5.4      Subject to Section 5.5 hereof and to any subsequent resolution passed
by the Board with respect to any Options, an Option, including all rights to
purchase Shares pursuant thereto or acquire the appreciated value of Common
Shares if an Option Purchase Right has been granted to the Optionee, if any,
shall expire and terminate immediately upon the Optionee ceasing to be an
officer or employee of the Company or an officer or employee of any Subsidiary.

5.5      If before the expiry of an Option in accordance with the terms thereof,
the employment of the Optionee by the Company or any Subsidiary shall terminate
or cease and the Optionee shall cease to be an officer or an employee of the
Company or any Subsidiary the following shall apply:

         5.5.1      if the Optionee shall cease to be an employee or officer of
                    the Company or a Subsidiary by reason of a voluntary
                    termination, other than normal retirement or permanent
                    disability (such date of termination herein being called
                    the "voluntary termination date"), all Options held by such
                    Optionee, whether exercisable or unexercisable at the
                    voluntary termination date, shall be terminated and cease
                    to be exercisable on and after the voluntary termination
                    date unless such other period shall be granted subject to
                    the terms hereof as determined by the Committee;

         5.5.2      if the Optionee shall cease to be an employee or officer of
                    the Company or a Subsidiary by reason of normal retirement
                    (such date of retirement herein being called the
                    "retirement date"), all Options held by such Optionee,
                    whether exercisable or unexercisable at the retirement date
                    shall be exercisable on and after the retirement date for
                    the remaining term of the Options as granted;

         5.5.3      if the Optionee shall cease to be an officer or employee of
                    the Company or a Subsidiary by reason of permanent
                    disability (such date at which time the Optionee is
                    determined to be disabled being called the "disability
                    date"), all Options held by such Optionee, whether
                    exercisable or unexercisable at the disability date shall
                    be exercisable on and after the disability date for the
                    remaining term of the Options as granted;

         5.5.4      if the Optionee shall cease to be an employee or officer of
                    the Company or a Subsidiary by reason of termination by the
                    Company or a Subsidiary without just cause (the date of the
                    giving of notice of termination herein being called the
                    "termination date"), all Options held by such Optionee,
                    which are exercisable at the termination date shall be
                    exercisable on and after the termination date and for a
                    period of 90 days thereafter and all such Options held by
                    such Optionee, which are unexercisable at the termination
                    date shall be terminated and shall cease to be exercisable
                    on or after the termination date, unless otherwise
                    determined by the Committee, subject to the terms hereof;

         5.5.5      if the Optionee shall cease to be an employee or officer of
                    the Company or a Subsidiary by reason of termination by the
                    Company or a Subsidiary with just cause (such date of
                    termination being herein called the "termination date"),
                    all Options held by such Optionee, whether exercisable or
                    unexercisable at the termination date shall be terminated
                    and shall cease to be exercisable on and after the
                    termination date;

         5.5.6      if the Optionee, including an Optionee who has ceased to be
                    an officer or employee of the Company or a Subsidiary,
                    shall die, all Options held by such Optionee, which are
                    exercisable at the date of death, or which become
                    exercisable within a period of 12 months from the date of
                    death, shall be exercisable on and after the date of death,
                    by the legal personal representative(s) of the estate of
                    the Optionee, subject to the terms of the Plan, during a
                    period of the earlier of 12 months following the date of
                    death, or the expiry of the Option.
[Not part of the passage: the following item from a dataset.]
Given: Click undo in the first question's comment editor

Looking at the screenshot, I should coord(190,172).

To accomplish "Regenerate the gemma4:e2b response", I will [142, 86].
All Options held by
                    such Optionee, which are not exercisable within such term
                    shall be terminated.

5.6      For the purpose hereof:

         5.6.1      "normal retirement" shall occur where the employee or
                    officer is entitled to full or early retirement benefits
                    under the pension plan of the Company or its Subsidiaries
                    to which such employee or officer is entitled to receive a
                    pension unless otherwise determined by the Company;

         5.6.2      "permanent disability" shall occur when the Optionee is
                    determined, by the appropriate authority under the
                    applicable disability plan under which the Optionee is
                    entitled to benefits, based on medical evidence to have
                    virtually no potential to return to work at the Company or
                    any of its Subsidiaries by reason of a severe permanent
                    physical or mental condition; and

         5.6.3      "just cause" means conduct of the officer or employee that
                    is finally determined (after all rights of appeal have been
                    exhausted or have expired) by a court of competent
                    jurisdiction to be, or is agreed in writing by the officer
                    or employee to be, conduct entitling the Company or a
                    Subsidiary to terminate such officer's or employee's
                    employment without any notice or compensation in lieu of
                    notice.

5.7      Options shall not be affected by any change of employment of the
Optionee or by the Optionee ceasing to be an officer where the Optionee
continues to be employed by the Company or any Subsidiary, unless the Optionee
shall also cease to be an employee.


                                    ARTICLE 6
                               EXERCISE OF OPTIONS

6.1      Subject to the provisions of the Plan, Options to purchase Shares, may
be exercised from time to time, within the period in which they are exercisable
by delivery to the Company of a written notice of exercise addressed to the
Corporate Secretary of the Company at its registered office or such other
address as the Corporate Secretary shall advise all Optionees in writing,
specifying the class and the number of Shares with respect to which the Options
are being exercised. Payment of the applicable Option Price of the Shares to be
purchased shall be made in the manner prescribed by the Company. When requested,
certificates for such Shares shall be issued and delivered to the Optionee
within a reasonable time following the receipt of such notice and payment. The
Optionee shall pay all or such portion (as determined by the Company from time
to time) of the administrative costs incurred by the Company in facilitating the
exercise of the Options hereunder.

6.2      Notwithstanding the foregoing or any other provisions of the Plan if
with respect to an Option granted before January 1, 2001 the Optionee was
granted an Option Purchase Right, that Optionee shall have the right, by written
notice (the "Option Purchase Notice") exercisable at the time that an Option may
be exercised, requesting that the Company purchase from the Optionee all or any
part of the vested Options held by the Optionee as specified in the Option
Purchase Notice at a price equal to the difference between the Option Purchase
Price and the Option Price for those Options. Upon any repurchase hereunder the
number of Shares represented by the Option or Option Purchase Right, for the
purpose of the Plan, shall be cancelled and may not be eligible for the further
grant of an Option hereunder. Notwithstanding the foregoing the Company shall
have the right by written notice to the Optionee (the "Overriding Notice") to
override all or any part of the Option Purchase Notice and require the Optionee
to exercise the Option and acquire the Common Shares for which the Company has
given the Overriding Notice. For greater certainty, no Option Purchase Rights
shall be granted to any Optionee under any Options on or after January 1, 2001.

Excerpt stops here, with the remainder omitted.